[Entries supplied]
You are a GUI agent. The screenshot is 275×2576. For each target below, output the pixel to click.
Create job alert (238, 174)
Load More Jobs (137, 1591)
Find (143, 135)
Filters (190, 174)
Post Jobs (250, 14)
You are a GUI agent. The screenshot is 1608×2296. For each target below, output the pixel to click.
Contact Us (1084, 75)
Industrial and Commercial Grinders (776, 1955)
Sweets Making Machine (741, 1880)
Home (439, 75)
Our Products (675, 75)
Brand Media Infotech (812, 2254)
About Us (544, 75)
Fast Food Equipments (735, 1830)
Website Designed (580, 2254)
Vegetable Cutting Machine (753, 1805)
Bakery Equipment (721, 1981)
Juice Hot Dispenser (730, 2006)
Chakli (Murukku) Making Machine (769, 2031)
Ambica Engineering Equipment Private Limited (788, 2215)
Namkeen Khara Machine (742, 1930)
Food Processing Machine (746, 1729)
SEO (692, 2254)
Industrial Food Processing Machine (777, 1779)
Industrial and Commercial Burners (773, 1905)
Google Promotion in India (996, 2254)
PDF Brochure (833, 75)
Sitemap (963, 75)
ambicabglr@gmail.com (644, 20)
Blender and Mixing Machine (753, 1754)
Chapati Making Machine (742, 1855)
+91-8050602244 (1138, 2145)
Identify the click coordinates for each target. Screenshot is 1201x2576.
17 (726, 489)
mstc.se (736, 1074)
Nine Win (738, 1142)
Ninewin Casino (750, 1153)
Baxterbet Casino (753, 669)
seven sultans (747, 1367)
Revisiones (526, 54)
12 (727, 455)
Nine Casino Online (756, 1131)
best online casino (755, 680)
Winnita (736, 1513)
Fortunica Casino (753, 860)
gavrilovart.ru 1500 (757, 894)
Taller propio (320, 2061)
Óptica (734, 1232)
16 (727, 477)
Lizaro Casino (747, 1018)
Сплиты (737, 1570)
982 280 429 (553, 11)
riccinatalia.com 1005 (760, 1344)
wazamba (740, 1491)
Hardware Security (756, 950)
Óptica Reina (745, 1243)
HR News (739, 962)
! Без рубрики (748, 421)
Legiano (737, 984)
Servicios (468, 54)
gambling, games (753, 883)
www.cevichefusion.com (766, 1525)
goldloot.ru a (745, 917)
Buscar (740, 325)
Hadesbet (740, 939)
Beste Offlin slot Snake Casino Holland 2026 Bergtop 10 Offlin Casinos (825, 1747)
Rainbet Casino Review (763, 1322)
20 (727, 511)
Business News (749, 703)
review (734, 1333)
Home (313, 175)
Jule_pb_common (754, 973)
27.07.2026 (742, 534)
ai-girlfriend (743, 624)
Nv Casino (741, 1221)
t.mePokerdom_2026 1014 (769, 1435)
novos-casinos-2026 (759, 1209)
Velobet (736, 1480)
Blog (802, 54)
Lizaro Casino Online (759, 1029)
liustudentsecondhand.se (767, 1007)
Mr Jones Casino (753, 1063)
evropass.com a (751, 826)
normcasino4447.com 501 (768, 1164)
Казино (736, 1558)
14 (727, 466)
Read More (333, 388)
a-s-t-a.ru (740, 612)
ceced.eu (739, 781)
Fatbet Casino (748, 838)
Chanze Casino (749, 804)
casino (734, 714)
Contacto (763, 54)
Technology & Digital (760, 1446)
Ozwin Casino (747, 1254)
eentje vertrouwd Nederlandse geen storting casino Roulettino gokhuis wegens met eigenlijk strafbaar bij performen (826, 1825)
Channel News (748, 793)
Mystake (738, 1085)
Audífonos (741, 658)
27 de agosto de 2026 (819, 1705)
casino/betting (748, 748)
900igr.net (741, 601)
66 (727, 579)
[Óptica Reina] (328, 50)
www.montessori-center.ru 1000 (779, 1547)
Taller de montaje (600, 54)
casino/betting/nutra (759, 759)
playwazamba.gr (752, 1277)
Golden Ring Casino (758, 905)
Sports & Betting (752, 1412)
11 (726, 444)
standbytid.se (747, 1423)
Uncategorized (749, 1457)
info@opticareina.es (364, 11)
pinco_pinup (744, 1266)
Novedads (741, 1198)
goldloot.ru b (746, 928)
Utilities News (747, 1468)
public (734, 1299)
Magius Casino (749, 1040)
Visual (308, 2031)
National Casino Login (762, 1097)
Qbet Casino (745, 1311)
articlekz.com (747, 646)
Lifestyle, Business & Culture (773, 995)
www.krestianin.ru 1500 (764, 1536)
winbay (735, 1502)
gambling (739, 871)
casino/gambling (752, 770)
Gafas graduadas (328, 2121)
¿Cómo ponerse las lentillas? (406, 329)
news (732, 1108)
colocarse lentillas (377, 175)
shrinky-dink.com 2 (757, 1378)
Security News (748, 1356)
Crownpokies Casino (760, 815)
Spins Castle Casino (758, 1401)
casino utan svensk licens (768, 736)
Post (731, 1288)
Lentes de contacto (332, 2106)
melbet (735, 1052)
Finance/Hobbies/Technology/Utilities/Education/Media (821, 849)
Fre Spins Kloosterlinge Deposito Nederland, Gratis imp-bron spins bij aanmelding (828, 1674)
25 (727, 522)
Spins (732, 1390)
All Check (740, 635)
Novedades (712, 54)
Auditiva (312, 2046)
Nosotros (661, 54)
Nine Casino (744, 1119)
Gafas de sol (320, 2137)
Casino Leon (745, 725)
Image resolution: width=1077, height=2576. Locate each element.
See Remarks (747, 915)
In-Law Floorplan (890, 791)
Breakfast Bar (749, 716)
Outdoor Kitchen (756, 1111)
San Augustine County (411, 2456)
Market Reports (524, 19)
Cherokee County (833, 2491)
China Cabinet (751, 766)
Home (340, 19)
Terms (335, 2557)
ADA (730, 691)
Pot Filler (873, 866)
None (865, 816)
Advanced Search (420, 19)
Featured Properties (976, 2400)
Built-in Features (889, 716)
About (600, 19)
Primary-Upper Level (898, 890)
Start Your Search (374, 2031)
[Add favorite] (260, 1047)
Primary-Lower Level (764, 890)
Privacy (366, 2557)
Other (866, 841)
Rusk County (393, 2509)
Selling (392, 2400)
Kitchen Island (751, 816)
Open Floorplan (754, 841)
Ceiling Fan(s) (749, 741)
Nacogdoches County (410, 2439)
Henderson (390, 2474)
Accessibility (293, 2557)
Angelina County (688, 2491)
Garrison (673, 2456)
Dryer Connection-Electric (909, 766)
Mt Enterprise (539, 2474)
[/Entries supplied]
### Exercise instructions
Each entry must be set down exactly as it appears.

### Exercise response
You are a GUI agent. The screenshot is 275×2576. For each target below, output the pixel to click.
Create job alert (238, 174)
Load More Jobs (137, 1591)
Find (143, 135)
Filters (190, 174)
Post Jobs (250, 14)
You are a GUI agent. The screenshot is 1608×2296. For each target below, output the pixel to click.
Contact Us (1084, 75)
Industrial and Commercial Grinders (776, 1955)
Sweets Making Machine (741, 1880)
Home (439, 75)
Our Products (675, 75)
Brand Media Infotech (812, 2254)
About Us (544, 75)
Fast Food Equipments (735, 1830)
Website Designed (580, 2254)
Vegetable Cutting Machine (753, 1805)
Bakery Equipment (721, 1981)
Juice Hot Dispenser (730, 2006)
Chakli (Murukku) Making Machine (769, 2031)
Ambica Engineering Equipment Private Limited (788, 2215)
Namkeen Khara Machine (742, 1930)
Food Processing Machine (746, 1729)
SEO (692, 2254)
Industrial Food Processing Machine (777, 1779)
Industrial and Commercial Burners (773, 1905)
Google Promotion in India (996, 2254)
PDF Brochure (833, 75)
Sitemap (963, 75)
ambicabglr@gmail.com (644, 20)
Blender and Mixing Machine (753, 1754)
Chapati Making Machine (742, 1855)
+91-8050602244 (1138, 2145)
Identify the click coordinates for each target. Screenshot is 1201x2576.
17 (726, 489)
mstc.se (736, 1074)
Nine Win (738, 1142)
Ninewin Casino (750, 1153)
Baxterbet Casino (753, 669)
seven sultans (747, 1367)
Revisiones (526, 54)
12 (727, 455)
Nine Casino Online (756, 1131)
best online casino (755, 680)
Winnita (736, 1513)
Fortunica Casino (753, 860)
gavrilovart.ru 1500 (757, 894)
Taller propio (320, 2061)
Óptica (734, 1232)
16 (727, 477)
Lizaro Casino (747, 1018)
Сплиты (737, 1570)
982 280 429 (553, 11)
riccinatalia.com 1005 (760, 1344)
wazamba (740, 1491)
Hardware Security (756, 950)
Óptica Reina (745, 1243)
HR News (739, 962)
! Без рубрики (748, 421)
Legiano (737, 984)
Servicios (468, 54)
gambling, games (753, 883)
www.cevichefusion.com (766, 1525)
goldloot.ru a (745, 917)
Buscar (740, 325)
Hadesbet (740, 939)
Beste Offlin slot Snake Casino Holland 2026 Bergtop 10 Offlin Casinos (825, 1747)
Rainbet Casino Review (763, 1322)
20 (727, 511)
Business News (749, 703)
review (734, 1333)
Home (313, 175)
Jule_pb_common (754, 973)
27.07.2026 (742, 534)
ai-girlfriend (743, 624)
Nv Casino (741, 1221)
t.mePokerdom_2026 1014 (769, 1435)
novos-casinos-2026 (759, 1209)
Velobet (736, 1480)
Blog (802, 54)
Lizaro Casino Online (759, 1029)
liustudentsecondhand.se (767, 1007)
Mr Jones Casino (753, 1063)
evropass.com a (751, 826)
normcasino4447.com 501 (768, 1164)
Казино (736, 1558)
14 (727, 466)
Read More (333, 388)
a-s-t-a.ru (740, 612)
ceced.eu (739, 781)
Fatbet Casino (748, 838)
Chanze Casino (749, 804)
casino (734, 714)
Contacto (763, 54)
Technology & Digital (760, 1446)
Ozwin Casino (747, 1254)
eentje vertrouwd Nederlandse geen storting casino Roulettino gokhuis wegens met eigenlijk strafbaar bij performen (826, 1825)
Channel News (748, 793)
Mystake (738, 1085)
Audífonos (741, 658)
27 de agosto de 2026 (819, 1705)
casino/betting (748, 748)
900igr.net (741, 601)
66 (727, 579)
[Óptica Reina] (328, 50)
www.montessori-center.ru 1000 (779, 1547)
Taller de montaje (600, 54)
casino/betting/nutra (759, 759)
playwazamba.gr (752, 1277)
Golden Ring Casino (758, 905)
Sports & Betting (752, 1412)
11 (726, 444)
standbytid.se (747, 1423)
Uncategorized (749, 1457)
info@opticareina.es (364, 11)
pinco_pinup (744, 1266)
Novedads (741, 1198)
goldloot.ru b (746, 928)
Utilities News (747, 1468)
public (734, 1299)
Magius Casino (749, 1040)
Visual (308, 2031)
National Casino Login (762, 1097)
Qbet Casino (745, 1311)
articlekz.com (747, 646)
Lifestyle, Business & Culture (773, 995)
www.krestianin.ru 1500 (764, 1536)
winbay (735, 1502)
gambling (739, 871)
casino/gambling (752, 770)
Gafas graduadas (328, 2121)
¿Cómo ponerse las lentillas? (406, 329)
news (732, 1108)
colocarse lentillas (377, 175)
shrinky-dink.com 2 (757, 1378)
Security News (748, 1356)
Crownpokies Casino (760, 815)
Spins Castle Casino (758, 1401)
casino utan svensk licens (768, 736)
Post (731, 1288)
Lentes de contacto (332, 2106)
melbet (735, 1052)
Finance/Hobbies/Technology/Utilities/Education/Media (821, 849)
Fre Spins Kloosterlinge Deposito Nederland, Gratis imp-bron spins bij aanmelding (828, 1674)
25 (727, 522)
Spins (732, 1390)
All Check (740, 635)
Novedades (712, 54)
Auditiva (312, 2046)
Nosotros (661, 54)
Nine Casino (744, 1119)
Gafas de sol (320, 2137)
Casino Leon (745, 725)
Image resolution: width=1077, height=2576. Locate each element.
See Remarks (747, 915)
In-Law Floorplan (890, 791)
Breakfast Bar (749, 716)
Outdoor Kitchen (756, 1111)
San Augustine County (411, 2456)
Market Reports (524, 19)
Cherokee County (833, 2491)
China Cabinet (751, 766)
Home (340, 19)
Terms (335, 2557)
ADA (730, 691)
Pot Filler (873, 866)
None (865, 816)
Advanced Search (420, 19)
Featured Properties (976, 2400)
Built-in Features (889, 716)
About (600, 19)
Primary-Upper Level (898, 890)
Start Your Search (374, 2031)
[Add favorite] (260, 1047)
Primary-Lower Level (764, 890)
Privacy (366, 2557)
Other (866, 841)
Rusk County (393, 2509)
Selling (392, 2400)
Kitchen Island (751, 816)
Open Floorplan (754, 841)
Ceiling Fan(s) (749, 741)
Nacogdoches County (410, 2439)
Henderson (390, 2474)
Accessibility (293, 2557)
Angelina County (688, 2491)
Garrison (673, 2456)
Dryer Connection-Electric (909, 766)
Mt Enterprise (539, 2474)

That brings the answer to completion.